Между тем длятся переговоры. Что-то мешает окончательному утверждению Фотия на престоле митрополитов русских. Вмешивается католический Рим, протестует Литва, скачут гонцы на Русь и обратно. Все вести с Родины доходят сюда с опозданием на три-четыре месяца. Так, о набеге Едигея русичи в Царьграде уведали только весной, пережив во граде Константина гнилую греческую зиму с дождями, холодом, снежной крупой и с тоскою по морозам и снегу.

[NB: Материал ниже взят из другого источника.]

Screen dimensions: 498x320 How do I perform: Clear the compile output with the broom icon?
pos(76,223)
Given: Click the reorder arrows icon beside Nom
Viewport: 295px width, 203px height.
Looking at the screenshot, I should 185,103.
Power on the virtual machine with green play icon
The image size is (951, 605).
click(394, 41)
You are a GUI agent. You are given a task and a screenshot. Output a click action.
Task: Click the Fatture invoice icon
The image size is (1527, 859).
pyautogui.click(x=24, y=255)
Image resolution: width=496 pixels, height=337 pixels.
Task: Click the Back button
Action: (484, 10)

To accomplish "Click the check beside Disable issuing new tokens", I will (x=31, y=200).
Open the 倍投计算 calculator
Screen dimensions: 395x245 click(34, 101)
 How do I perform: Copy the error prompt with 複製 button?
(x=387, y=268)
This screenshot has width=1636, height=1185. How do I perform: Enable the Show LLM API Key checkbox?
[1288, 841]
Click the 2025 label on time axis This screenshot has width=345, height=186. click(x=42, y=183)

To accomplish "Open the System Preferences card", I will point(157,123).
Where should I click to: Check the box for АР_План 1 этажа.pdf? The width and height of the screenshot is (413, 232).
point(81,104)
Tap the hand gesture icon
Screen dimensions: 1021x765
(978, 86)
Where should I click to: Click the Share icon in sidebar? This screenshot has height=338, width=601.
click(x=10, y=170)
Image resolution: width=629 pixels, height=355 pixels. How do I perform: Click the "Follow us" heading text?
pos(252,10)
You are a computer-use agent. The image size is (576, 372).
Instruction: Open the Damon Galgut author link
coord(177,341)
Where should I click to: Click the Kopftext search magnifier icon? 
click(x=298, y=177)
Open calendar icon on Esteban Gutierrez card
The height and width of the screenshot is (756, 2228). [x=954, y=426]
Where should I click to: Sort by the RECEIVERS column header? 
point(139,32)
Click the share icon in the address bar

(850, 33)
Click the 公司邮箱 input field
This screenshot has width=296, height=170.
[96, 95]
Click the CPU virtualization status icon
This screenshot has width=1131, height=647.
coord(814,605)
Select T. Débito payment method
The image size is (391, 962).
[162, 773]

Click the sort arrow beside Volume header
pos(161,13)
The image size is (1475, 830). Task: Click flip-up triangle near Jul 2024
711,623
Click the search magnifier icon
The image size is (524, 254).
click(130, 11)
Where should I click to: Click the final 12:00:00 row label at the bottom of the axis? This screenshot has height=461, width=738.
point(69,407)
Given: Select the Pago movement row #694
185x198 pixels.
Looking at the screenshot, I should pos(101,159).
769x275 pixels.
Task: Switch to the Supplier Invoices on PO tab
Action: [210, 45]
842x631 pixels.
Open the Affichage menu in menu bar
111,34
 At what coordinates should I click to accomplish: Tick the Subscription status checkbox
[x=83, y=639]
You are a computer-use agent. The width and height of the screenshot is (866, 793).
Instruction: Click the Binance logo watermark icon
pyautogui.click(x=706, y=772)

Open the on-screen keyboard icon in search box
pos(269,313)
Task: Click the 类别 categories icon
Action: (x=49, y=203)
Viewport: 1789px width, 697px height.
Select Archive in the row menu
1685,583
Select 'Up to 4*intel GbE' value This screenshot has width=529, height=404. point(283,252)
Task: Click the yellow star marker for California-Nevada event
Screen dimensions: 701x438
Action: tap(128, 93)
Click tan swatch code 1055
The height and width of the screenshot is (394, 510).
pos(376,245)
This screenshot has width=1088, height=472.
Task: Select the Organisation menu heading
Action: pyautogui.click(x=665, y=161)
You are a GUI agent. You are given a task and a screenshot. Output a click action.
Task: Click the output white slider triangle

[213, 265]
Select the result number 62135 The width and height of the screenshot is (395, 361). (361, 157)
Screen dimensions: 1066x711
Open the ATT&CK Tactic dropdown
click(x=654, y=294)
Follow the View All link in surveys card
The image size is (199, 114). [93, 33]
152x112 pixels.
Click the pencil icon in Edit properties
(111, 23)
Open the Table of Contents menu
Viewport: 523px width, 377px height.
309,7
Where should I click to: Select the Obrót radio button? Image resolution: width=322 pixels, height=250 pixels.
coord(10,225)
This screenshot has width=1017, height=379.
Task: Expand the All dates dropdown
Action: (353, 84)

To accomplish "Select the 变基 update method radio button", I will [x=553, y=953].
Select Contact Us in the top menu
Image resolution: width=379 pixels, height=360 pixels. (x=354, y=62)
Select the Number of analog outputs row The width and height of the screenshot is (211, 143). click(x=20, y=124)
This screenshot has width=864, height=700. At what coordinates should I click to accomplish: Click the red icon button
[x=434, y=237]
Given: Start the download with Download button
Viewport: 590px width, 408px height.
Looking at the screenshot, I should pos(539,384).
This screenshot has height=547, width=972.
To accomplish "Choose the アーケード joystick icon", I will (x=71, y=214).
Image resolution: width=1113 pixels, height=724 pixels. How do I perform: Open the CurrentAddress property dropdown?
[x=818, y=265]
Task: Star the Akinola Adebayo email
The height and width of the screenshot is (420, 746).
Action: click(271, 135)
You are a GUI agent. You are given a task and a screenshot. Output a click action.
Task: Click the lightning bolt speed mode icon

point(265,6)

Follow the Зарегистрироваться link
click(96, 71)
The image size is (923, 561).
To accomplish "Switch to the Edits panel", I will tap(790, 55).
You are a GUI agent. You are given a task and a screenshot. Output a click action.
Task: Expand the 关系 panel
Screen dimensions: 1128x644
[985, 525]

Фотий не хочет, да и не может тронуться в путь, пока не получены ясные заверения в том, что литовский великий князь Витовт не будет чинить препон в Киеве и Галицких епархиях отправлению им православного богослужения, а это в свою очередь зависит от воли Рима. И вот начинается предолгая волокита, плывут корабли, скачут гонцы, вмешиваются, как водится, генуэзские фряги... Меж тем Сергей уже бойко болтает по-гречески, а в келье по вечерам читает Василия Великого, Иоанна Златоуста и Синессия. При свете масляного светильника разбирает труды византийских риторов и философов, штудирует Пселла*, набираясь греческой мудрости и все не понимая, как это при таковой учености можно было довести империю ромеев* до нынешнего ее состояния? Или червоточина была заложена в ней с самого дня рождения? Во всех этих <секретах> и <канцеляриях>, в бюрократическом творчестве Юстиниана Великого, в непомерной гордости ромеев, сменившейся ныне подличаньем перед чужою и чуждою силой?